Release Date: November 14, 2024

For the complete transcript of the earnings call, please refer to the full earnings call transcript.

Positive Points

  • Apollo Tyres Ltd (BOM:500877) achieved a consolidated revenue growth of 3% year-over-year, reaching INR64.4 billion.

  • The company reported market share gains in domestic passenger car tyres, commercial vehicles, and agri replacement segments.

  • European operations showed signs of recovery with a 17% sequential revenue increase and improved EBITDA margins.

  • Apollo Tyres Ltd (BOM:500877) has taken proactive pricing actions to counter raw material cost pressures.

  • The company continues to focus on premiumization and has secured additional model wins from German PV manufacturers.

Negative Points

  • Consolidated operating margin decreased to 13.6% due to raw material cost pressures.

  • Net debt increased by INR4.6 billion due to short-term borrowings for inventory financing.

  • The OEM segment experienced a double-digit decline, negatively impacting overall growth.

  • Other expenses, including freight and advertising costs, remained high, affecting profitability.

  • The company faces challenges in maintaining market share in the OE segment and has seen a decline in topline growth compared to peers.

Q & A Highlights

Q: Can you indicate the RM cost increase in India for Q2 and expectations for Q3? Also, what are the current under recoveries?

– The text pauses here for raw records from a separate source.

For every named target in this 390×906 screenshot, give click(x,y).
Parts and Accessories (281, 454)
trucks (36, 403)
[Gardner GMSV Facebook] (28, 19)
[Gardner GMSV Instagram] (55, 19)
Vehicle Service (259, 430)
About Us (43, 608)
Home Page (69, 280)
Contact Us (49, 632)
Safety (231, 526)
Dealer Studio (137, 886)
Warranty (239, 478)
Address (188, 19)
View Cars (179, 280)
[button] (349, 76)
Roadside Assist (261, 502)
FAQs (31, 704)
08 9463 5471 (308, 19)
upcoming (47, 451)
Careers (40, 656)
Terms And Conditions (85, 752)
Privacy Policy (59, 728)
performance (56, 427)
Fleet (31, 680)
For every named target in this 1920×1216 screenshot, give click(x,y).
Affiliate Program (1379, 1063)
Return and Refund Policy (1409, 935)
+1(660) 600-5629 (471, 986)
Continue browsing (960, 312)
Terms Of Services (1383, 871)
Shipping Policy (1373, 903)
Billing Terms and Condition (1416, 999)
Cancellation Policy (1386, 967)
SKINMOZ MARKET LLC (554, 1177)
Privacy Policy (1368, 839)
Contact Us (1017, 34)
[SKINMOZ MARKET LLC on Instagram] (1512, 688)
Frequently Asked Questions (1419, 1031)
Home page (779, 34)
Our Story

A: The RM cost increased by about 8% sequentially in Q2. We expect a 1%-plus increase for Q3, with RM costs expected to decrease thereafter. The under recovery from last year is about 6%.

Q: What was the volume performance for India in Q2 YoY, and how did export, replacement, and OEM segments perform? A: The volume for Q2 YoY was flattish. Replacement saw mid-single digit growth, exports had double-digit growth, and OEM experienced a double-digit decline.